The battle over ownership of the oil-rich Stubbs Creek Forest Reserve in Akwa Ibom State is far from over, as the Ibeno Elders Council has accused the Ekid people of Esit Eket Local Government Area of attempting to rewrite history through propaganda rather than law to claim control of the reserve.
The Ekid people have maintained control over the reserve for decades, citing the Judicial Committee of the Privy Council ruling of 1918 to support their claim.
They also submitted documents showing that the 1998 compensation confirmed their ownership of the Stubbs Creek Forest Reserve.
However, the State Government, through the Commissioner for Justice, Uko Udom SAN, has disputed the Ekid claim, insisting that the historic case of Ntiaro and Ikpak v. Ibok Etok Akpan and Edoho Ekid, decided by the Judicial Committee of the Privy Council in 1918, did not vest ownership of the Stubbs Creek land in any ethnic group or community.
The commissioner further clarified that the Stubbs Creek land was subsequently lawfully constituted as a forest reserve by the Colonial Government of Nigeria under Forest Reserve Order No. 45 of 1930, with amendments in 1941, 1955, and 1962. He noted that upon its reservation, principal rights over the land were forfeited to the government, which has since administered the area according to applicable laws.
Speaking to newsmen on Sunday in Uyo, the Spokesman of the Ibeno Elders Council, Barrister Diamond Akpanika, described Eket’s renewed claims over the reserve as “a calculated abuse of history, law and public intelligence.”
According to him, Eket’s sudden reliance on Esit Eket as the basis for its claim exposes years of contradiction and opportunism.
“For decades, Eket treated Esit Eket with open disdain, dismissing it as irrelevant to its identity and aspirations.
“Today, driven by desperation and greed, Eket has suddenly ‘rediscovered’ Esit Eket and is parading it as a legal crutch in a claim that has no foundation whatsoever,” Akpanika said.
He stated unequivocally that Eket Local Government Area does not own any portion of the Stubbs Creek Forest Reserve, stressing that the matter is already settled by official survey plans, ordinances, and historical records.
“This is not a matter of opinion or debate. Eket has no land in the Stubbs Creek Forest Reserve, not one inch. The facts are fixed, documented, and stubborn. They do not bend to manufactured narratives,” he declared.
Akpanika explained that the only land marginally linked to Esit Eket within the reserve was a limited acquisition around Ntak Inyang, which he described as insignificant both geographically and legally.

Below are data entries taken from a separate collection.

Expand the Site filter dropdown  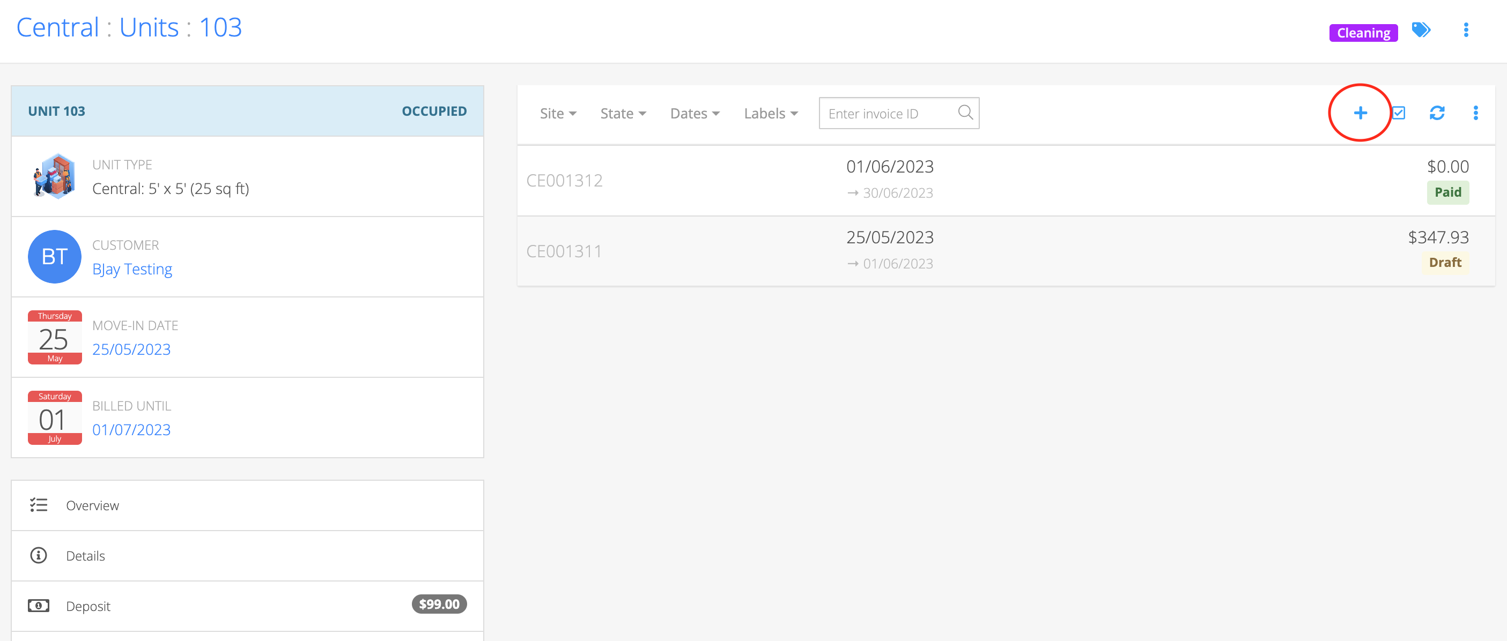click(558, 113)
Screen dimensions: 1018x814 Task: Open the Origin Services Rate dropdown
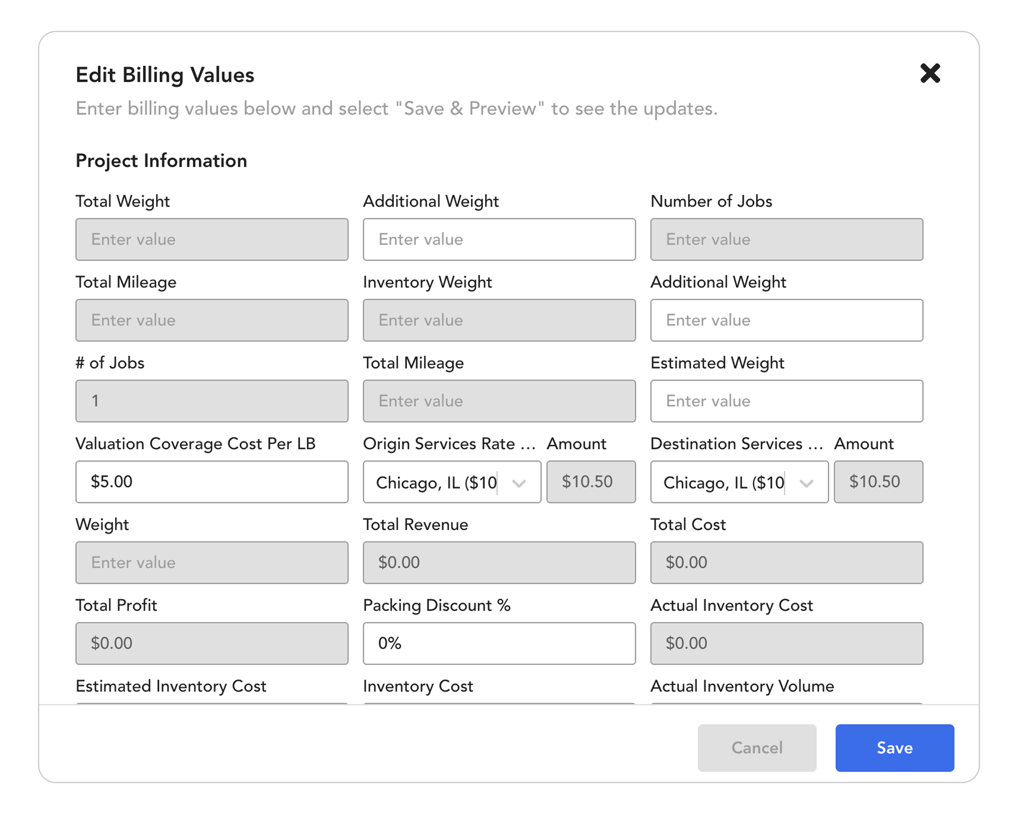coord(437,482)
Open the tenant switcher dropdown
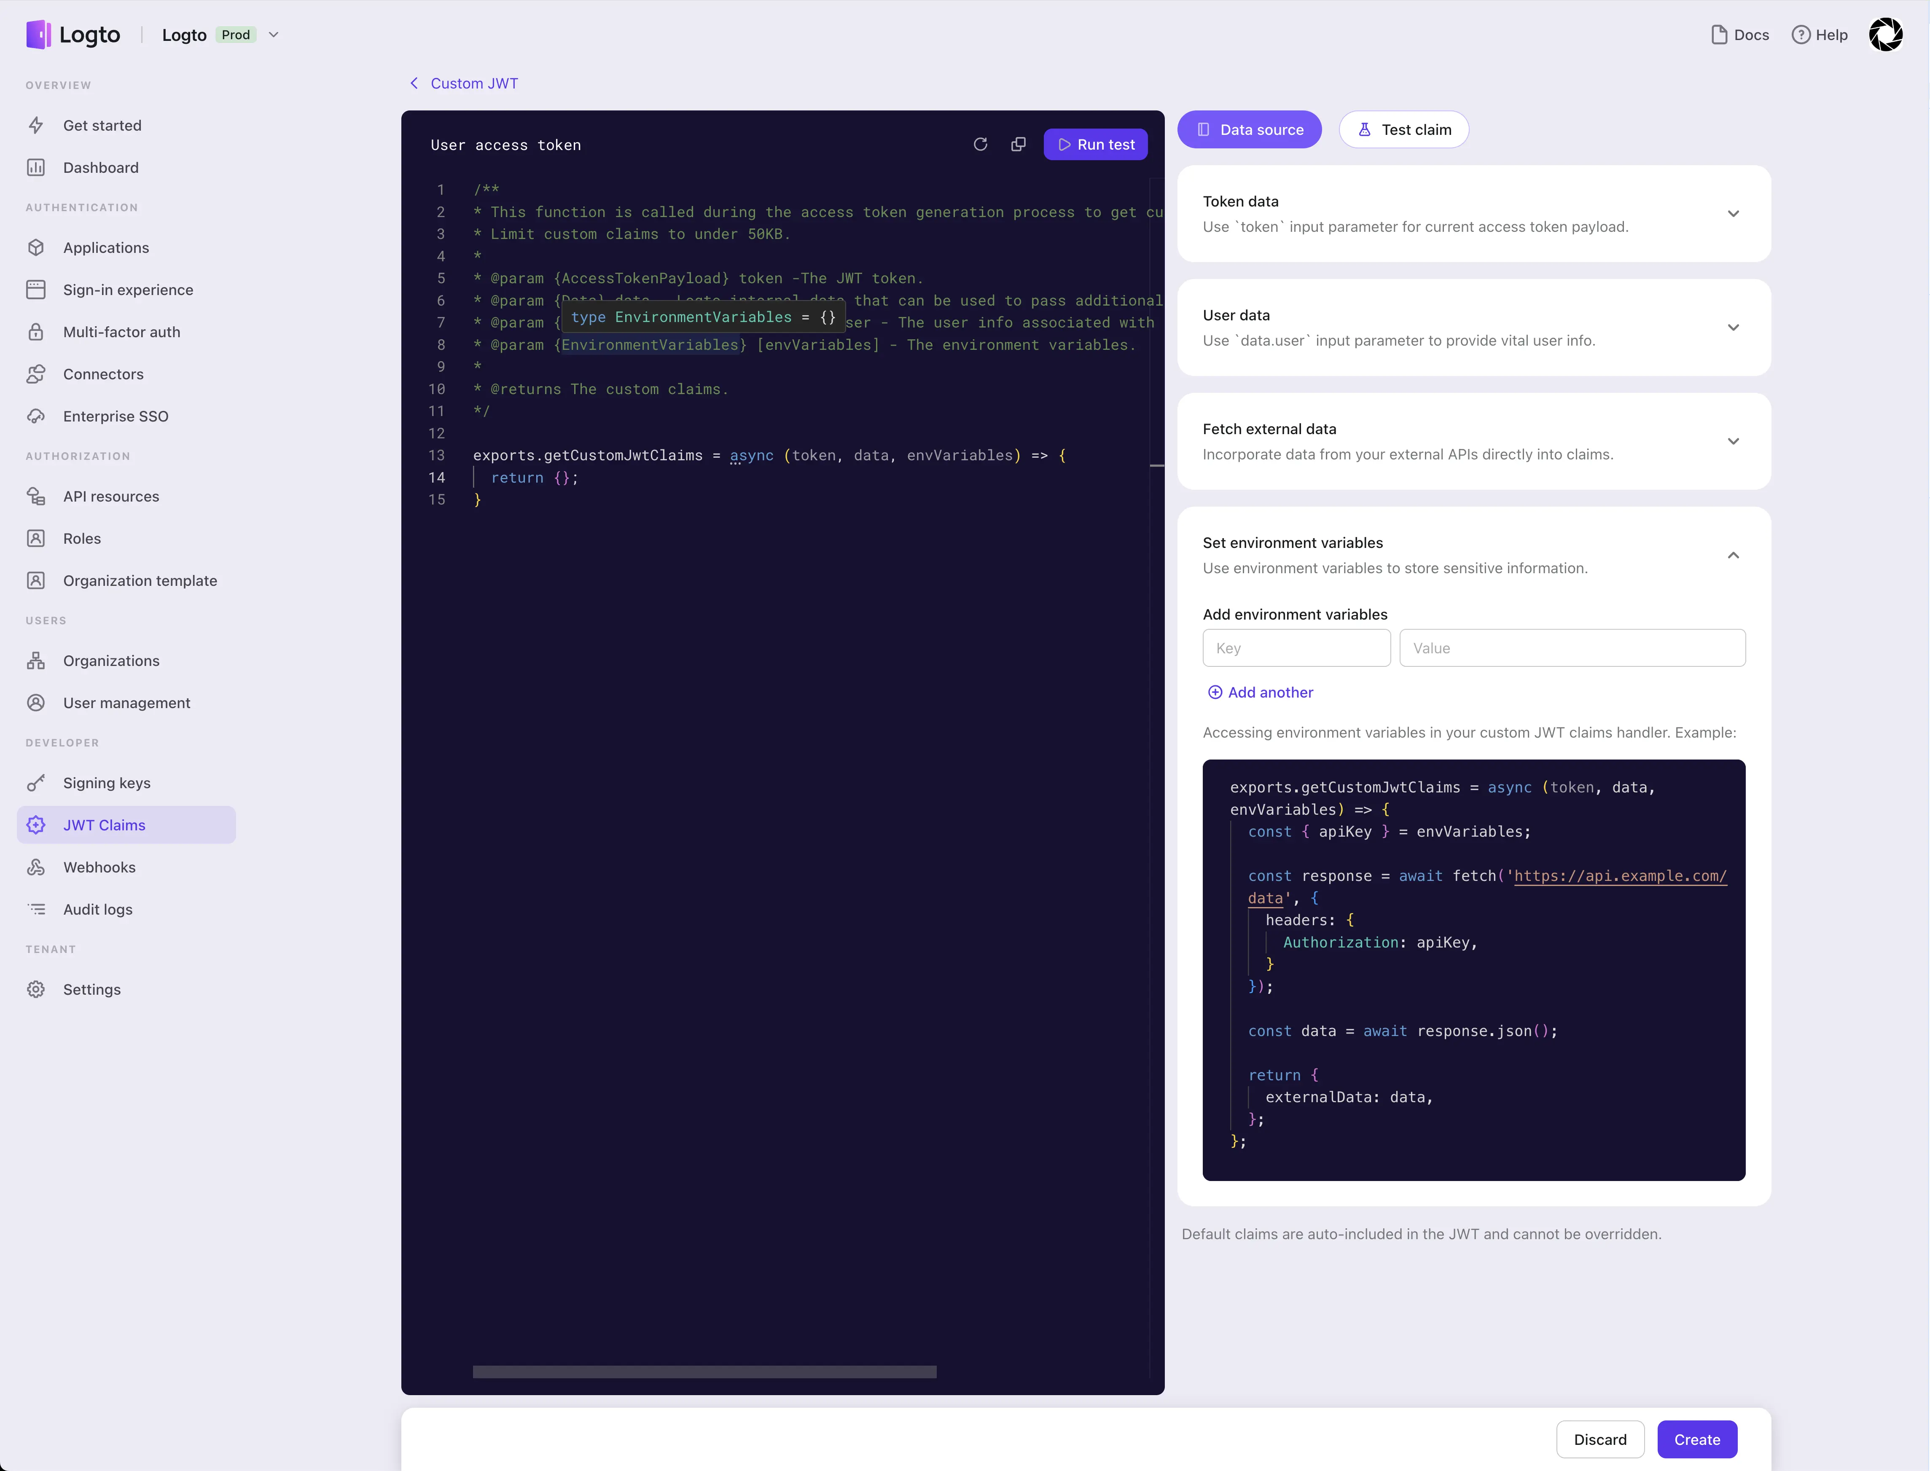Viewport: 1930px width, 1471px height. [273, 34]
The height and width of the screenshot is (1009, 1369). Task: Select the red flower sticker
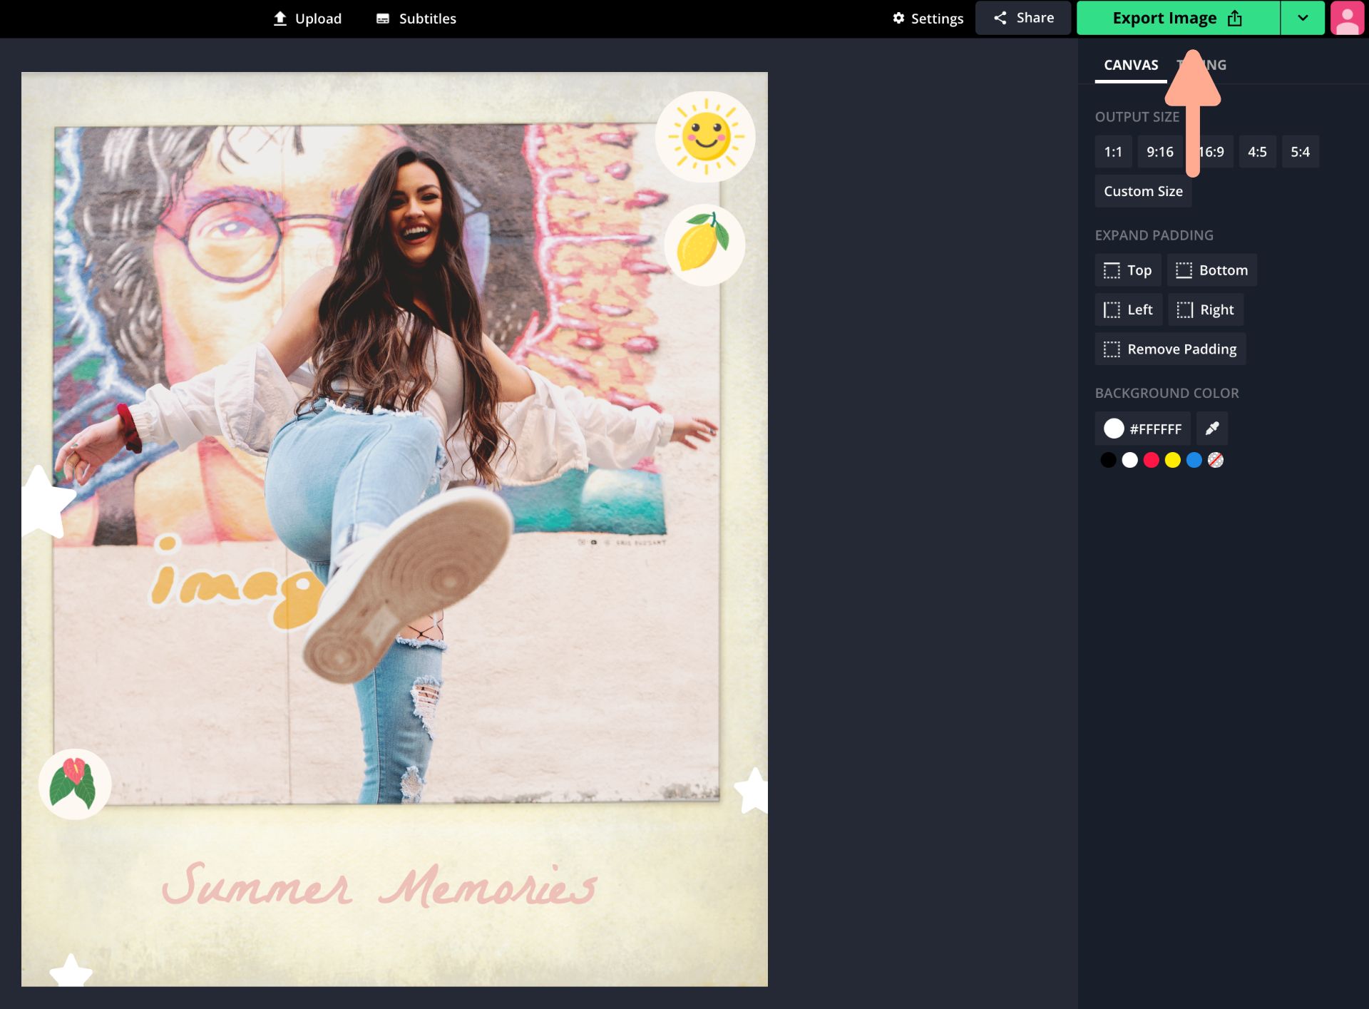74,784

“To inflate that negligible footprint into ownership of the Stubbs Creek Forest Reserve is intellectual dishonesty of the highest order,” he said, adding that the overwhelming portion of the reserve lies within Ibeno land, a fact acknowledged long before the present controversy.
He also criticised Eket’s argument that “whatever belongs to Edor belongs to Eket”, calling it a “legal monstrosity” unsupported by the Constitution, history, or morality.
“Communal identity cannot be stretched like rubber to swallow territories that never belonged to Eket.
“The Stubbs Creek Forest Reserve Survey Plan exposes this argument as a crude land grab masquerading as historical reasoning,” Akpanika argued.
On claims relating to compensation allegedly paid to Edor, the Ibeno Elders Council spokesman clarified that compensation does not translate to ownership.
“Similar compensation was paid to Ibeno communities, yet no one pretends that compensation transferred ownership to Eket.
“More importantly, the Mobil QIT expansion took place on Ibeno land, deliberately and lawfully,” he said.
Akpanika recalled that in 1999, following a lawful excision from the reserve, the Akwa Ibom State Government under former Governor Victor Attah issued two Certificates of Occupancy to Mkpanak in Ibeno, describing the action as a clear recognition of ownership.
“That was not a clerical error. It was a lawful and deliberate act grounded in ownership reality.
“That single fact alone collapses Eket’s entire alleged ownership propaganda and narrative,” he said.
He further cited colonial records showing royalty payments made to Ibeno communities as far back as the 1940s, noting that these documents remain verifiable.
“These records explain Eket’s frantic search for counter-documents that simply do not exist.
“History did not favour Eket then, and revisionism will not change that now,” he added.
Akpanika pointed out that the Stubbs Creek Forest Reserve Ordinance, marked by about 110 beacon stones, clearly shows that nearly 70 percent of the reserve lies within Ibeno territory.
“Beacons do not lie. Coordinates do not lie. Maps do not lie. Only people do,” he said.